The residuals are closest to each other (summing to zero) around the median of the fitted values. But the regression moves away from the mean, the residuals no longer sum to zero. Therefore, this linear model functions well for the mean of the data, but isn’t as representative for the whole of the data.

f.

Conduct a formal test for lack of fit of linear regression through the origin; use \({\alpha = 0.01}\). State the alternatives, decision rule, and conclusion. What is the P-value of the test.

alpha <- 0.01
n <- length(wait.time)
c <- length(unique(copier.number)) 
F.test.copier <- qf(1-alpha,c-1,n-c)
F.test.copier

## [1] 2.963012

pureErrorAnova(copier.lm)

## Analysis of Variance Table
## 
## Response: wait.time
##               Df Sum Sq Mean Sq   F value Pr(>F)    
## copier.number  1 338704  338704 4237.3465 <2e-16 ***
## Residuals     44   3420      78                     
##  Lack of fit   9    622      69    0.8648 0.5644    
##  Pure Error   35   2798      80                     
## ---
## Signif. codes:  0 '***' 0.001 '**' 0.01 '*' 0.05 '.' 0.1 ' ' 1

Alternatives:
\({H_0: E[Y]=\beta_1X}\)
\({H_0: E[Y]\ne\beta_1X}\)
\(F(1-\alpha;c-2,n-c)=2.963012\)
Decision rule:
If \({F^*\le2.963012}\), conclude \({H_0}\)
If \({F^*>2.963012}\), conclude \({H_A}\)
Conclusion:
Since \({F^*=0.8648\le2.963012}\); therefore, accept \({H_0}\)

df1 <- c-1
df2 <- n-c
p.val.copier <- pf(1-alpha,df1,df2)
p.val.copier

## [1] 0.5343595

P-value = 0.5343595

Part 2, Chapter 4, problem 4.1 and 4.3

When joint confidence intervals for \({\beta_0}\) and \({\beta_1}\) are developed by the Bonferroni method with a family confidence coefficient of 90 percent, does this imply that 10 percent of the time the confidence interval for \({\beta_0}\) will be incorrect? That 5 percent of the time the confidence interval for \({\beta_0}\) will be incorrect and 5 percent of the time that for \({\beta_1}\) the confidence interval will be incorrect? Discuss.
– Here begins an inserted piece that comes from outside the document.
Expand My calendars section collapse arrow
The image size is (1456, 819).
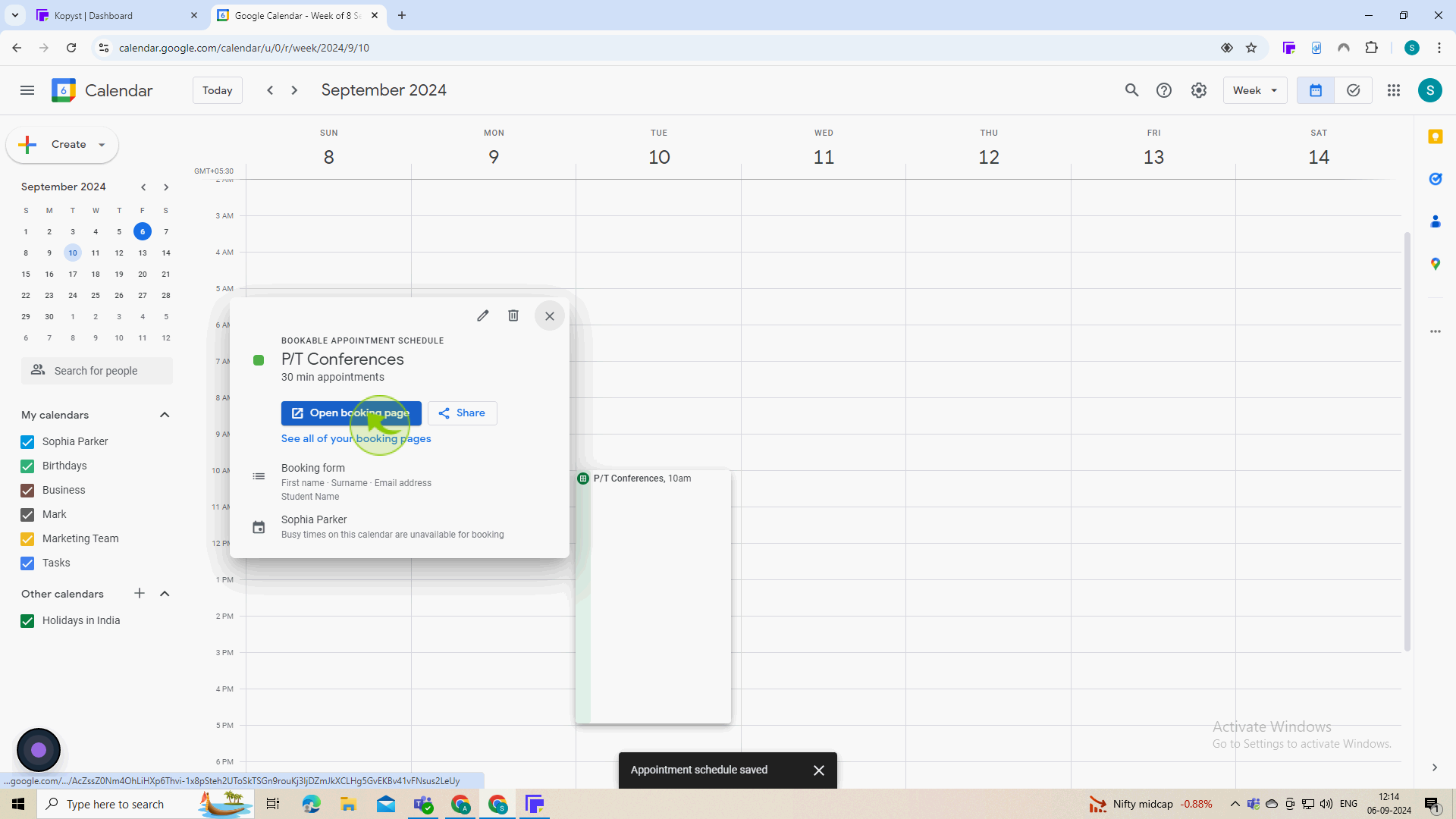click(x=165, y=415)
A family confidence coefficient of 90 percent implies that in total, 10 percent of the time, either \({\beta_0}\) or \({\beta_1}\) will be incorrect. The exact percentages for each confidence interval are determined by the user, but do not have to be equivalent. For example, the confidence interval for \({\beta_0}\) might be 7 percent and the confidence interval for \({\beta_1}\) is 3 percent.
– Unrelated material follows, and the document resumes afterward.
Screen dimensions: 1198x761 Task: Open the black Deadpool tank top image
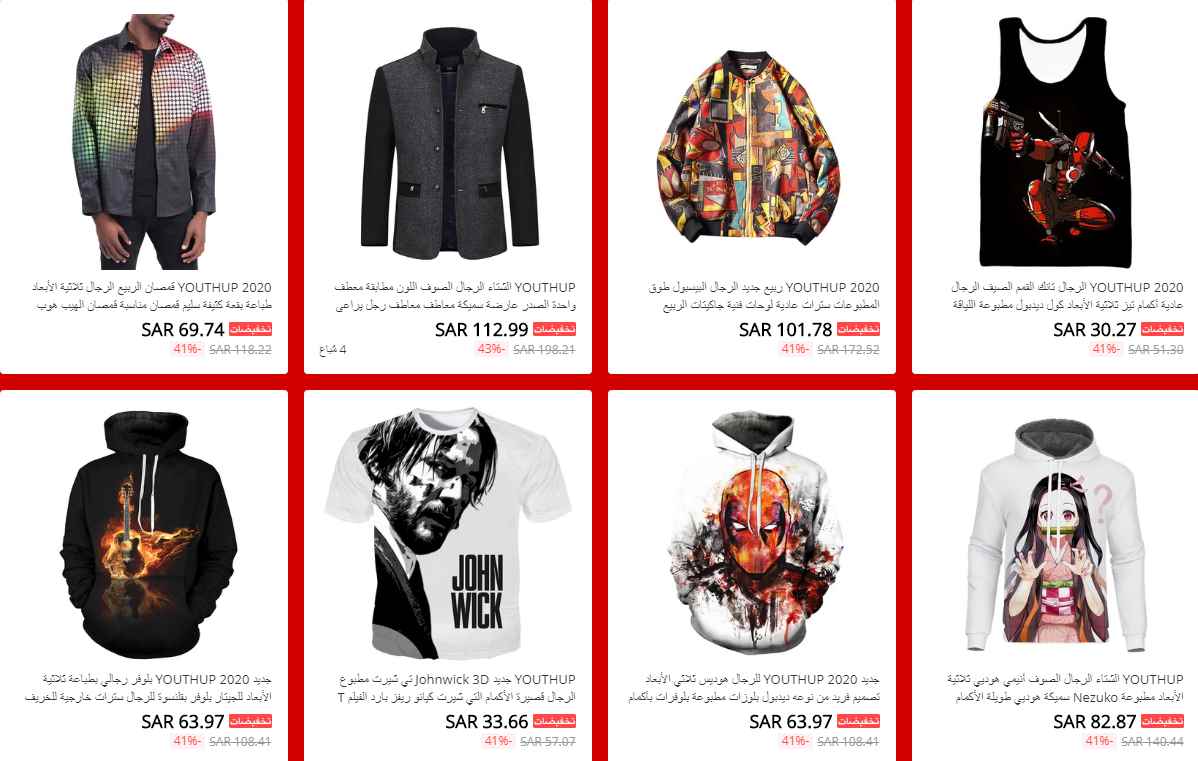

Refer to the Copier Maintenance problem. # a. Will \({b_0}\) and \({b_1}\) tend to err in the same direction or in opposite directions here? Explain.

mean(copier.number)

## [1] 5.111111

sigma.sq<- -mean(copier.number)*var(wait.time,copier.number)
sigma.sq

## [1] -594.5926

\({b_0}\) and \({b_1}\) tend to err in opposite directions, because \(\bar{X}=5.111\), a positive number, thus the covariance is a negative number which suggests that \(b_0\) and \(b_1\) will err in opposite directions and over/under estimate \(\beta_0\) and \(\beta_1\).

b.

Obtain Bonferroni joint confidence intervals for \({\beta_0}\) abd \({\beta_1}\), using a 95 percent family confidence coefficient.
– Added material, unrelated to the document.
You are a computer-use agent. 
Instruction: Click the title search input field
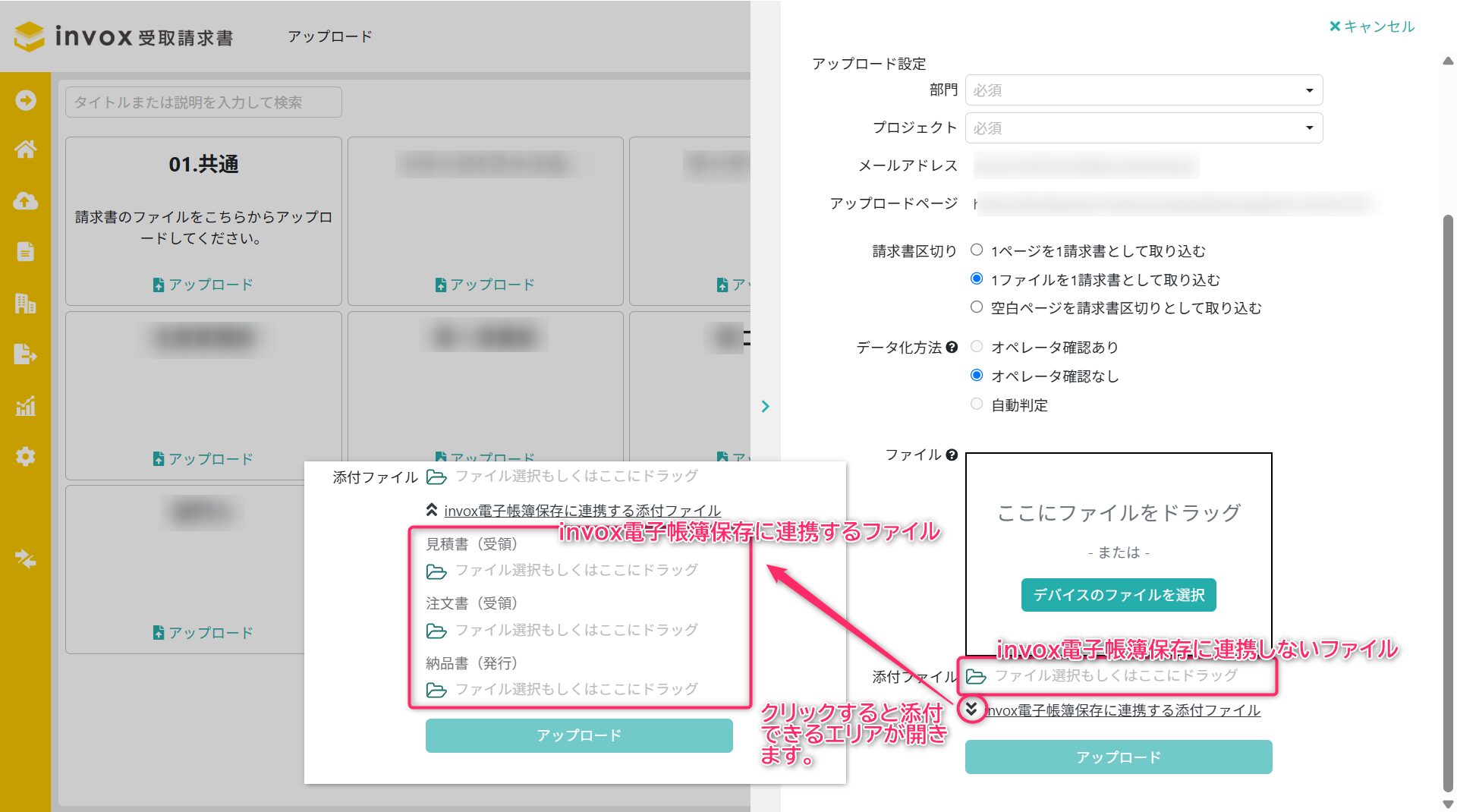pyautogui.click(x=203, y=102)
bonf.copier.lm <- lm(wait.time~copier.number)
bonf.copier.lm

## 
## Call:
## lm(formula = wait.time ~ copier.number)
## 
## Coefficients:
##   (Intercept)  copier.number  
##       -0.5802        15.0352

joint.fam <- 2 #number of joint betas we want.
alpha <- 0.05
joint.level <- alpha/joint.fam
bonf.int <- confint(bonf.copier.lm, level = 1-joint.level)
bonf.int

##                  1.25 %   98.75 %
## (Intercept)   -7.092642  5.932329
## copier.number 13.913221 16.157275

\(b_0=-0.5802\)
\(b_1=15.0352\)
\({-7.093\le\beta_0\le5.932}\)
\({13.913\le\beta_1\le16.157}\)

c.

A consultant has suggested that \({\beta_0}\) should be 0 and \({\beta_1}\) should equal 14.0. Do your joint confidence intervals in part (b) support this view? Yes, a \({\beta_0}\) of 0 and \({\beta_1}\) of 14 fall within the joint confidence intervals found in part (b).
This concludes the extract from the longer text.